***** Text block *****

SALT LAKE CITY — Treating virulent influenza, sepsis, and other potentially deadly infections long has focused on looking for ways to kill viruses and bacteria. But new research from the University of Utah and Utah State University shows that modulating the body’s own overeager inflammatory response to infection may help save more lives.
In a study published March 17 in Science Translational Medicine, researchers led by U of U cardiologist Dean Y. Li, M.D., Ph.D., professor of internal medicine and director of the Molecular Medicine Program, shows that protecting blood vessels from hyper-inflammatory response to infection reduced mortality rates in mouse models of avian flu and sepsis by as much as 50 percent. Specifically, the researchers identified a protein signaling pathway, Robo4, that when activated prevents inflammation from weakening blood vessels, which causes them to leak and can result in life-threatening organ damage.
The findings raise the possibility of new broad-range therapies that could be rapidly implemented by public health agencies to fight both viral and bacterial infections, such as pandemic influenza and sepsis, and even potentially deadly human-made biological agents that could cause widespread illness and death, according to Li. Such therapies would be given along with antibiotics, antivirals, and other drugs.

*****

What you need to do:
**1.** List the professional positions that the influenza research text gives for Dean Y. Li.
**2.** Answer these questions from the influenza research text:
(a) Which two universities carried out the new research?
(b) By up to what percentage did protecting blood vessels reduce mortality in the mouse models?
(c) What would such therapies be given along with?
None of the data is needed here.

***** Entries shown *****

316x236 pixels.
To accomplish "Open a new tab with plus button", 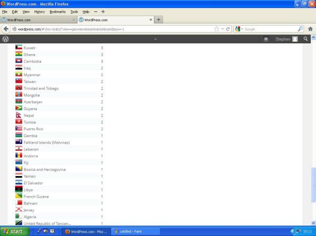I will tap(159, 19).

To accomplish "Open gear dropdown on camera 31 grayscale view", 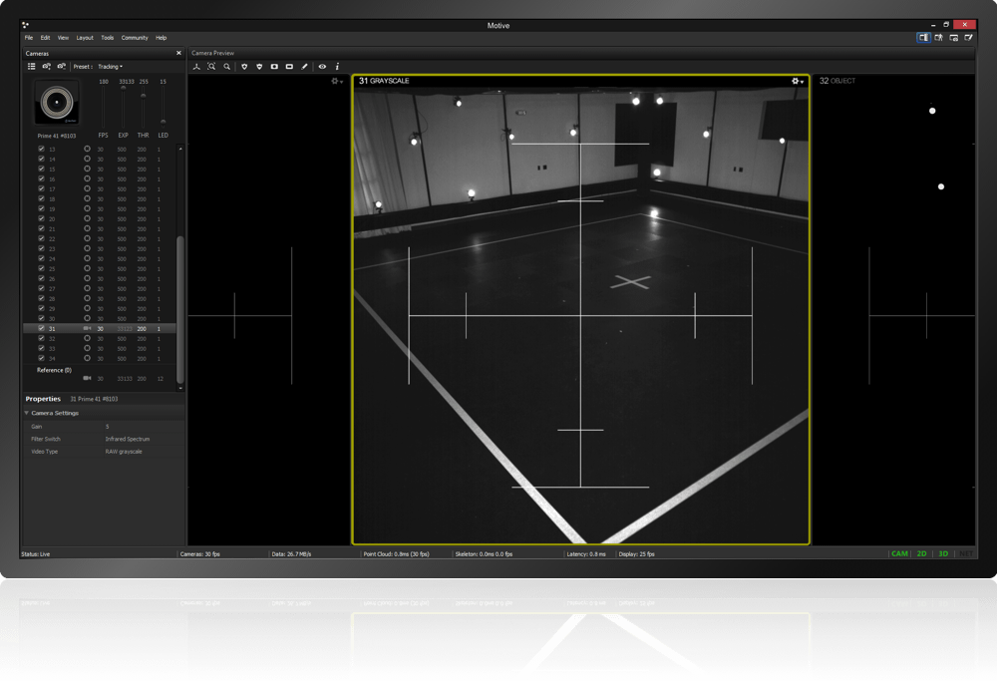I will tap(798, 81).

*****
***** Entries shown *****

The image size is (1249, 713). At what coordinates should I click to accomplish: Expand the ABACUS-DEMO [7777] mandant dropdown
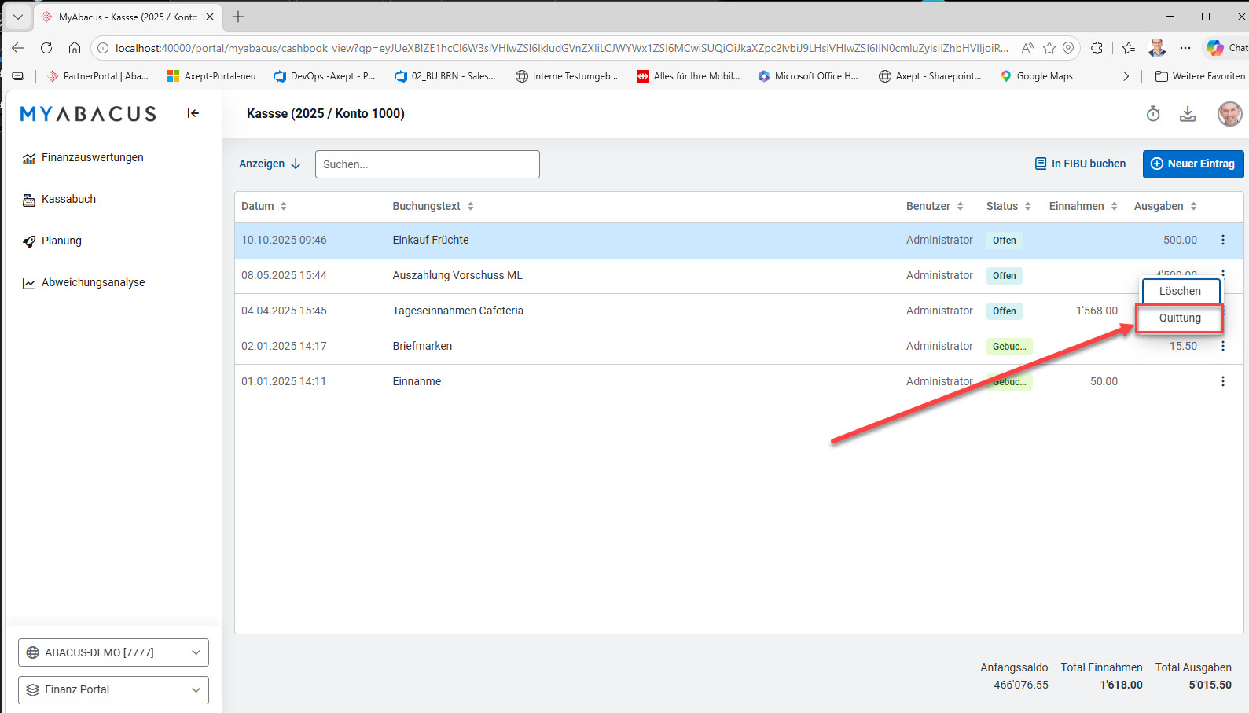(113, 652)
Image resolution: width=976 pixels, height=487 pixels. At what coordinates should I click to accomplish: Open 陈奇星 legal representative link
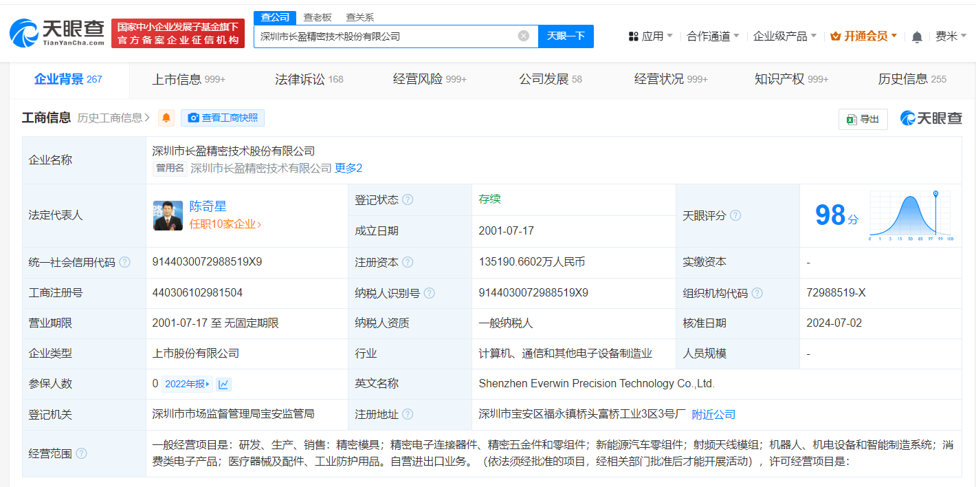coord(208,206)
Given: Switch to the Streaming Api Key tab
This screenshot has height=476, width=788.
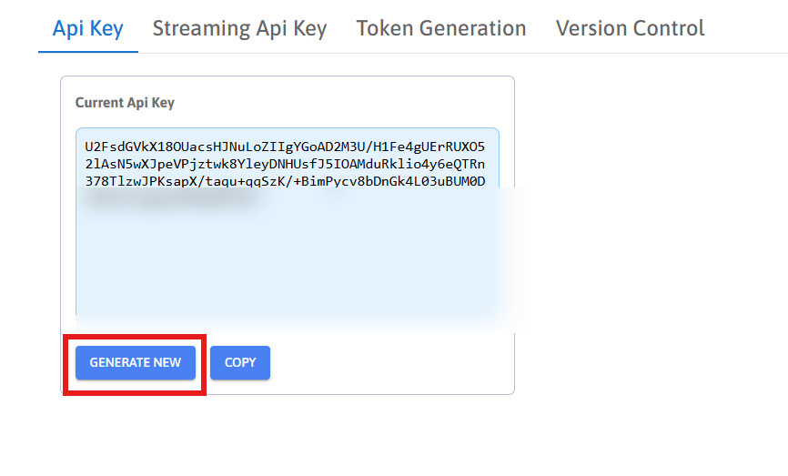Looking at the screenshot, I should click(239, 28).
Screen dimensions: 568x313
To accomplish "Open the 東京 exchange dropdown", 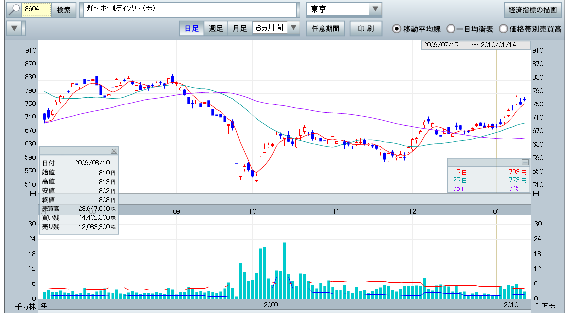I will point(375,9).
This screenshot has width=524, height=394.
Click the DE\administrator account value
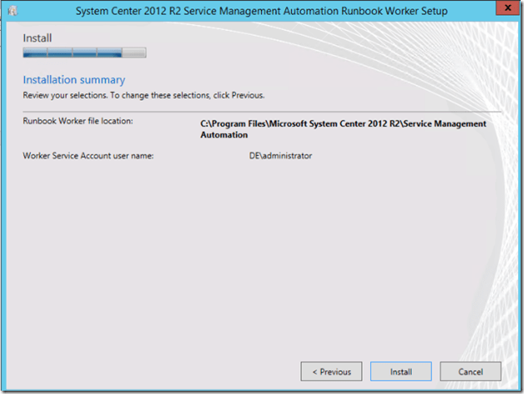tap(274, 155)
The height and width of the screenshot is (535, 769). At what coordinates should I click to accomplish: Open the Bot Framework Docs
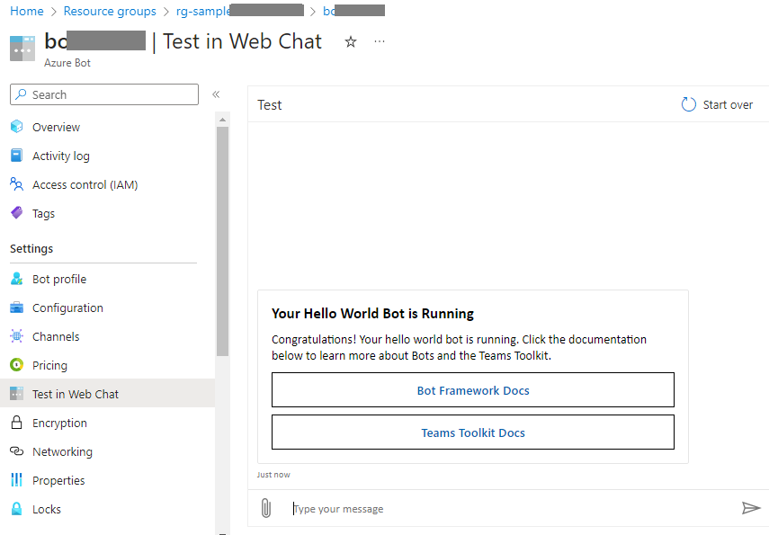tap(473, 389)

*****

Solutions to the exercise:
**1.**
- Cardiologist at the University of Utah
- Professor of internal medicine
- Director of the Molecular Medicine Program

**2.**
(a) The University of Utah and Utah State University.
(b) As much as 50 percent.
(c) Antibiotics, antivirals, and other drugs.